Dying For Change?
Change me, oh God,
Into a tree in autumn.
And let my dying
Be a blaze of glory!
-Esther Popel, “October Prayer”
“Am I ignitable? God deliver me from the dread asbestos of other things. Saturate me with the oil of Your Spirit that I may be aflame. But flame is transient, often short-lived. Canst thou bear this, my soul—short life? In me there dwells the Spirit of the Great Short-Lived whose zeal for God’s House consumed Him. And He has promised baptism with the Spirit and with the Fire. Make me Thy fuel, Flame of God!”
–Jim Elliott
Martyred at 28
“When Christ calls a man, He bids him ‘come and die’.”
–Dietrich Bonhoeffer
The Cost of Discipleship
The Cross is a radical thing. From ancient times, it has been feared as an an instrument of torture and death. First century disciples would probably stare on in disbelief to see how we’ve silver-plated and adorn our necks with them. Even pagans and rock stars add them to their accoutrements. You aren’t fully dressed unless you add that diamond-studded crucifix to your low-cut evening wear, or so it seems.
In the rough-hewn days of the first century, Jesus and the Twelve toured the altars and shrines of Caesarea Philippi, a neo-pagan culture of diversity and religious pluralism, and among the litter of temples there, Jesus turned to His men and made them decide once and for all Who He was (see Mark 8:29). That out of the way, He then told them He was going to Jerusalem. No, Peter, not to take up arms and call down fire on the Romans and send the buggers packing. No, Simon, not to set up My Kingdom.
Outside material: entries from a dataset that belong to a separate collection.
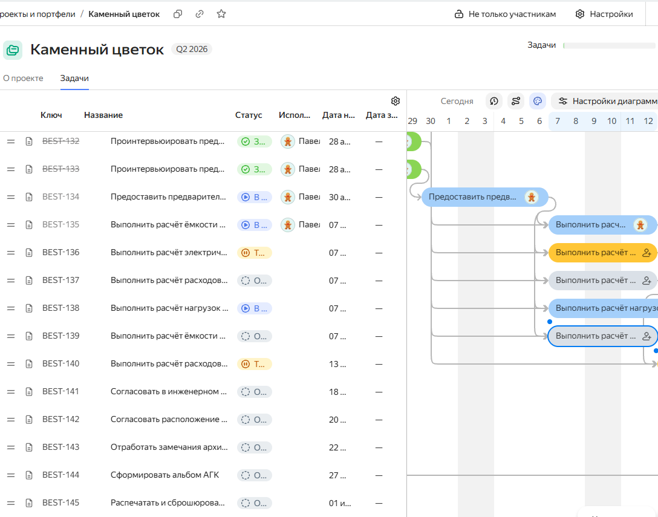Select the Задачи tab
Screen dimensions: 658x517
[74, 78]

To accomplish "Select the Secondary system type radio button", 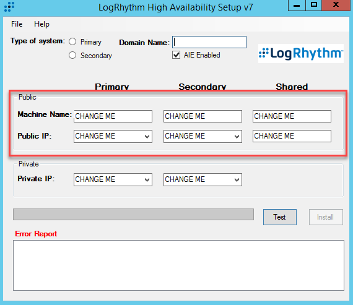I will pos(72,55).
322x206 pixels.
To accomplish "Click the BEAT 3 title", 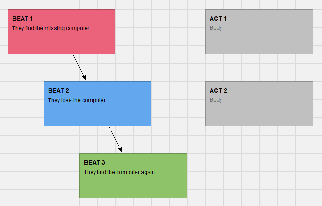I will [94, 162].
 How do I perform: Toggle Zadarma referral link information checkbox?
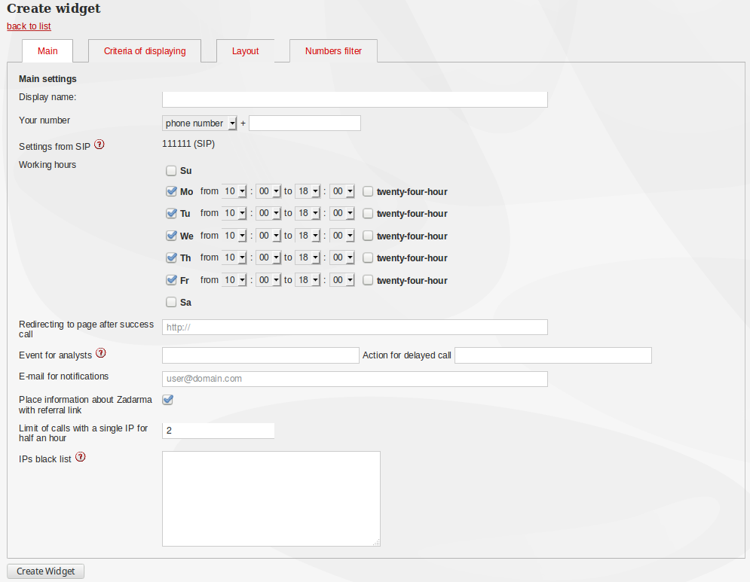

No, Judas, not to seize the wealth of Herod…
Much to their dismay, the Master told them He was going to give His Life away. No, John, not ‘metaphorically speaking’… And He would do it on a Cross, no less. But what He said next must have pushed them past the extreme edge of their sensibilities. “If any of you choose to come along behind Me, you have to deny yourself utterly (literal Greek), take up your Cross (Luke adds “daily”) and follow Me.”
They must have been standing there, holding their collective breath, waiting for the punchline.
Guess what, child of God? The same interplay is going on in our day and time. We stand in the tradewinds of cultural diversity and religious pluralism and among the crumbling ruins of the best that man can do without God and must decide: do we follow Christ “outside the camp, bearing His reproach” (Hebrews 13:13) or do we stand at the line in the proverbial sand, say thanks but no thanks, and head back to milktoast world of cultural christianity?
As the terrible machinery of the Third Reich rumbled through Europe, many Christians and Jews were crushed beneath its wheels, ground to dust and disposed of. Among these was a young Lutheran minister, appalled by the ‘look the other way’ posture the organized church of his country was taking in response to the evil empire that was emerging. Surrounded by lukewarm pastors and passive Christians, Deitrich Bonhoeffer was part of the ‘confessing church’, the ones who would not bow their knee to baals, fuehrers or storm troopers. Arrested in 1944 for being a threat to the Reich generally and the Fuehrer particularly, Bonhoeffer was hanged just days before Germany’s surrender to the Axis powers in the Spring of 1945.
Among his writings which have survived his young but fruitful life is the discipleship anthology, “The Cost of Discipleship.” Dietrich felt that persecution was a necessary badge of genuine discipleship and that those who confess Christ, and yet never suffer for His sake, can have no claim to Christ:
“Suffering then is the badge of true discipleship. The disciple is not above his master… If we refuse to take up our cross and submit to suffering and rejection at the hands of men, we forfeit our fellowship with Christ and have ceased to follow Him. But if we lose our lives in His service and carry our cross, we shall find our lives again in the fellowship of the cross with Christ. The opposite of discipleship is to be ashamed of Christ and His cross and all the offense which the cross brings in its train.”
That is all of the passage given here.